-- What the task requires --
Please return only the lines from the one holding "This screenshot has width=1024, height=591." through the one holding "Task: Toggle the Images section header", exactly as they appear in the records below, both ends included.

___ Dataset entries

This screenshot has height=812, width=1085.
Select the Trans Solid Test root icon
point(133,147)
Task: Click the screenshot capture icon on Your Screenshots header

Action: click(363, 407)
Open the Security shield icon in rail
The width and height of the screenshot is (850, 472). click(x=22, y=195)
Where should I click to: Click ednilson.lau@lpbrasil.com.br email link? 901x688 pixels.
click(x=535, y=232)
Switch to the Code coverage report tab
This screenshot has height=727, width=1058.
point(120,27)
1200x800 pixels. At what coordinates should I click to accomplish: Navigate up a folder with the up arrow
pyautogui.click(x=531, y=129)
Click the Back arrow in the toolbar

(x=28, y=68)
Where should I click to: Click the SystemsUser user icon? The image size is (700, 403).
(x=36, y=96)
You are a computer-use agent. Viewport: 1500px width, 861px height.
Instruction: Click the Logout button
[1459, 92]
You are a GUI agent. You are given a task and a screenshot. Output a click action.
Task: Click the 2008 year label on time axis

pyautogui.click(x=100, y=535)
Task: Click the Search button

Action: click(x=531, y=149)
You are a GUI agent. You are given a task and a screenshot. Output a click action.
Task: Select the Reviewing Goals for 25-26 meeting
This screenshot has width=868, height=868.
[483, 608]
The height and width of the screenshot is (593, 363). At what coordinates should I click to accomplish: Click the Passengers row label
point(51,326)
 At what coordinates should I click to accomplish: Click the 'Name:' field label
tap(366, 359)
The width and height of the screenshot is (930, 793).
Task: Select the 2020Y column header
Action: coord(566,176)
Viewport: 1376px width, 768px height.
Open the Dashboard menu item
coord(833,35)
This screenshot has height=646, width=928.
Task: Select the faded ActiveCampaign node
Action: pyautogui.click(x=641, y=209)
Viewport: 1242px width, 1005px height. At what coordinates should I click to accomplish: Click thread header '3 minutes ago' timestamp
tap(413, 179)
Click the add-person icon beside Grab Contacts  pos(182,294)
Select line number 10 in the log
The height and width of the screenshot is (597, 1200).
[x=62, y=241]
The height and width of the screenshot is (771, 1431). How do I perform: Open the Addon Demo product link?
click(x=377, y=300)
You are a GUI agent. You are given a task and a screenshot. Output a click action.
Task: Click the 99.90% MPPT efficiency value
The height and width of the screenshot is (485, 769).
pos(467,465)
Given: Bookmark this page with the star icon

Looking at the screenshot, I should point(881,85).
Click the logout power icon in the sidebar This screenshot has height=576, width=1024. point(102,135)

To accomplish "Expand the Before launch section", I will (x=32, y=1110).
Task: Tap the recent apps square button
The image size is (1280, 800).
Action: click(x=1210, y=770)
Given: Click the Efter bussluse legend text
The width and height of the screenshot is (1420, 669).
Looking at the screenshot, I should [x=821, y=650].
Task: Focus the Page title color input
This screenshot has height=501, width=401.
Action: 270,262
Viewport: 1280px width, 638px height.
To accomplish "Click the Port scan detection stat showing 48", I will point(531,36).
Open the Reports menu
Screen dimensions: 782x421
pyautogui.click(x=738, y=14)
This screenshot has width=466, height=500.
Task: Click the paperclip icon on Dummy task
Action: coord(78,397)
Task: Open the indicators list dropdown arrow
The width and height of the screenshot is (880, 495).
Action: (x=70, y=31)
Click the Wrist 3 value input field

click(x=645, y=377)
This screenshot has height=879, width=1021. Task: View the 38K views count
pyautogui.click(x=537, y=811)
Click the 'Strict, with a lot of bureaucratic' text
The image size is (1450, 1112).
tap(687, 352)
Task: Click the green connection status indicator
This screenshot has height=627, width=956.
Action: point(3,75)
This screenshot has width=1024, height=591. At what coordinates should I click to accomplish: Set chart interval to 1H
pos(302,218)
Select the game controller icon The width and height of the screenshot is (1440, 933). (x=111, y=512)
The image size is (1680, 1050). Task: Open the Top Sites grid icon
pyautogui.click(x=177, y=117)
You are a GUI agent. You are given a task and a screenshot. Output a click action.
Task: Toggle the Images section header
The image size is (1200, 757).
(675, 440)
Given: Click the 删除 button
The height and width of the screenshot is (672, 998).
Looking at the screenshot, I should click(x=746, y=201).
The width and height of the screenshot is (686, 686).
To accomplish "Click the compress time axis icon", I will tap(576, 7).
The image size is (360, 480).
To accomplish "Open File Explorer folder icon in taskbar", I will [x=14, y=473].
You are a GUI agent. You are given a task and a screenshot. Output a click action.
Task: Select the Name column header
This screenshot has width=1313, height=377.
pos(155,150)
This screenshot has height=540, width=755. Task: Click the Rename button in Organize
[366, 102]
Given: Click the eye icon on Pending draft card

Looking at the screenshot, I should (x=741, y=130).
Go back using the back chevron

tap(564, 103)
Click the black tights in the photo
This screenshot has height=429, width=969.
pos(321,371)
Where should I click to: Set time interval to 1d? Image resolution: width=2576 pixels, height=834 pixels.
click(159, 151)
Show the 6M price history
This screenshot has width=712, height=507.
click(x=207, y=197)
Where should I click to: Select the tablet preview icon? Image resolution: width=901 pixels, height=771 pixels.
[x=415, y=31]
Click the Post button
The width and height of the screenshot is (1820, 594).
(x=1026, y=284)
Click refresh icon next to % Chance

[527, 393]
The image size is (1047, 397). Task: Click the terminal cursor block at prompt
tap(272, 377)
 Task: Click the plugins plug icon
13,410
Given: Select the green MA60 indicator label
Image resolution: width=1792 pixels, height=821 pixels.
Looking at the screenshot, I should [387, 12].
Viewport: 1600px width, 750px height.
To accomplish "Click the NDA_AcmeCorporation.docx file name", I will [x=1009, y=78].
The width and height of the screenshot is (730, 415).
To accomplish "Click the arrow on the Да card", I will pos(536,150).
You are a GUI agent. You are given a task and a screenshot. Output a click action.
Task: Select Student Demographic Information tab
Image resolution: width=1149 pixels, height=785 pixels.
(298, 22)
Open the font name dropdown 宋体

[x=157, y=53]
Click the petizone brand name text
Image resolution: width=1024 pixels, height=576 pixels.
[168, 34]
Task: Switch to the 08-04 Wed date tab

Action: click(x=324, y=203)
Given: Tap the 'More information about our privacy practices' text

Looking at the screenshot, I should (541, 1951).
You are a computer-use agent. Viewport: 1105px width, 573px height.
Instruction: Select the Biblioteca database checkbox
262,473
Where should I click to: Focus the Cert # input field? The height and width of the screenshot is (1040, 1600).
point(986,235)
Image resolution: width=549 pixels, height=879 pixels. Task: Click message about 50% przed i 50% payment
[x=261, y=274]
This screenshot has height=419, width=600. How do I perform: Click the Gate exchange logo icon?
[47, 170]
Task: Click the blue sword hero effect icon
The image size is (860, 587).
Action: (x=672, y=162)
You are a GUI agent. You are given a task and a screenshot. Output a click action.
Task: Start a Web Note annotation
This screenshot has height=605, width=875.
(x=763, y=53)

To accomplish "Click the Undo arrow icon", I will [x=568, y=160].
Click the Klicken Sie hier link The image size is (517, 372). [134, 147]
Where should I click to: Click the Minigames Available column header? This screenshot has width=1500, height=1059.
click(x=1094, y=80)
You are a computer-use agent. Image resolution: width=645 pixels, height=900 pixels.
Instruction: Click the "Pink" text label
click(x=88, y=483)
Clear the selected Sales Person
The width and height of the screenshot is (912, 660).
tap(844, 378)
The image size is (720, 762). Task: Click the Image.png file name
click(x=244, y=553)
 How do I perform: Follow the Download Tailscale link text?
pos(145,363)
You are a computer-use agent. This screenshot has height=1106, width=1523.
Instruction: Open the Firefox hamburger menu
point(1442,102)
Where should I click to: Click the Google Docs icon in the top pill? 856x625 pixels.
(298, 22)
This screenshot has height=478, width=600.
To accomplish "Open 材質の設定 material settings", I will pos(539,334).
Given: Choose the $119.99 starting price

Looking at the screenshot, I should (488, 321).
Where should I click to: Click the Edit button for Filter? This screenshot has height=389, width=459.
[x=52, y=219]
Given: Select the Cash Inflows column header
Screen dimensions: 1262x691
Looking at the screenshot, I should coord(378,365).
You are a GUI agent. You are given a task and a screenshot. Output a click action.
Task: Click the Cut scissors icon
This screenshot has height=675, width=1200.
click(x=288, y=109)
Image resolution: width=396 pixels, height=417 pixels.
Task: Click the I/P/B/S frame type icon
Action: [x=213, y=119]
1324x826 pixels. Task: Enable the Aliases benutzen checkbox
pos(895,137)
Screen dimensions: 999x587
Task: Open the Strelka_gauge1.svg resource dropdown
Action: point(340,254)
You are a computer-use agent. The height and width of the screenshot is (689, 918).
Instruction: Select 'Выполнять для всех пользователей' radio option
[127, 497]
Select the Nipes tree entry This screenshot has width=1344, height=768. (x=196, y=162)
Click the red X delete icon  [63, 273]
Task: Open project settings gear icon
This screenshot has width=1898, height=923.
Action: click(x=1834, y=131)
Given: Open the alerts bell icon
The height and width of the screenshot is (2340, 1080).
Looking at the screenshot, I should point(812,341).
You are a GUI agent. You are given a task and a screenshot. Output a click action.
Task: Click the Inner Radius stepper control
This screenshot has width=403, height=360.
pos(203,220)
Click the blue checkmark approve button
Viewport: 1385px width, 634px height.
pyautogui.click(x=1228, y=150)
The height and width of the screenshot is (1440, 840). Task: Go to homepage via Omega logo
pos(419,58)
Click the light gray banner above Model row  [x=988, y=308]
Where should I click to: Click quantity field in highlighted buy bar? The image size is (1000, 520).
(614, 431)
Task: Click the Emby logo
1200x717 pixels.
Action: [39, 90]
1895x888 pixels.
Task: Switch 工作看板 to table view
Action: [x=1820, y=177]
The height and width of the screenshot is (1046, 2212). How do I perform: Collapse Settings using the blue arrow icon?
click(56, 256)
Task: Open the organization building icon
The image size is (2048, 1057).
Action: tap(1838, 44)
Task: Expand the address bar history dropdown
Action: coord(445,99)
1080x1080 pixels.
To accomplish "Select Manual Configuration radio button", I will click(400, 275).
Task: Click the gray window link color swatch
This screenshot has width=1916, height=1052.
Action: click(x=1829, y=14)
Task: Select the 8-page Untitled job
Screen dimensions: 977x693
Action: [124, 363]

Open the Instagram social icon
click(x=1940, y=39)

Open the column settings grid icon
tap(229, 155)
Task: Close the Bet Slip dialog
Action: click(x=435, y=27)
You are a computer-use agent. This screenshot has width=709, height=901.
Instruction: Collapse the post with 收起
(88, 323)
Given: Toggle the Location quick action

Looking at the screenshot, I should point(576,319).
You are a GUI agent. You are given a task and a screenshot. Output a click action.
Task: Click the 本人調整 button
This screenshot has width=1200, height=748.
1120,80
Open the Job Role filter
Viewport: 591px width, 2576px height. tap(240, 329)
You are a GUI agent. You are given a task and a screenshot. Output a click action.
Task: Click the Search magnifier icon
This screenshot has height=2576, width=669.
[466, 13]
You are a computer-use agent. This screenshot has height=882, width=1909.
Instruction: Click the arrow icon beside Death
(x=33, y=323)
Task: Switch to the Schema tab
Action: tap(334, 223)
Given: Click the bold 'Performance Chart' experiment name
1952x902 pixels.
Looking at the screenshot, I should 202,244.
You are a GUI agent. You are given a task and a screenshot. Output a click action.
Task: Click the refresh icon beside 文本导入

______

-- Answer --
This screenshot has width=1024, height=591. At what coordinates should I click to accomplish: Set chart interval to 1H
pos(302,218)
Select the game controller icon The width and height of the screenshot is (1440, 933). (x=111, y=512)
The image size is (1680, 1050). Task: Open the Top Sites grid icon
pyautogui.click(x=177, y=117)
You are a GUI agent. You are given a task and a screenshot. Output a click action.
Task: Toggle the Images section header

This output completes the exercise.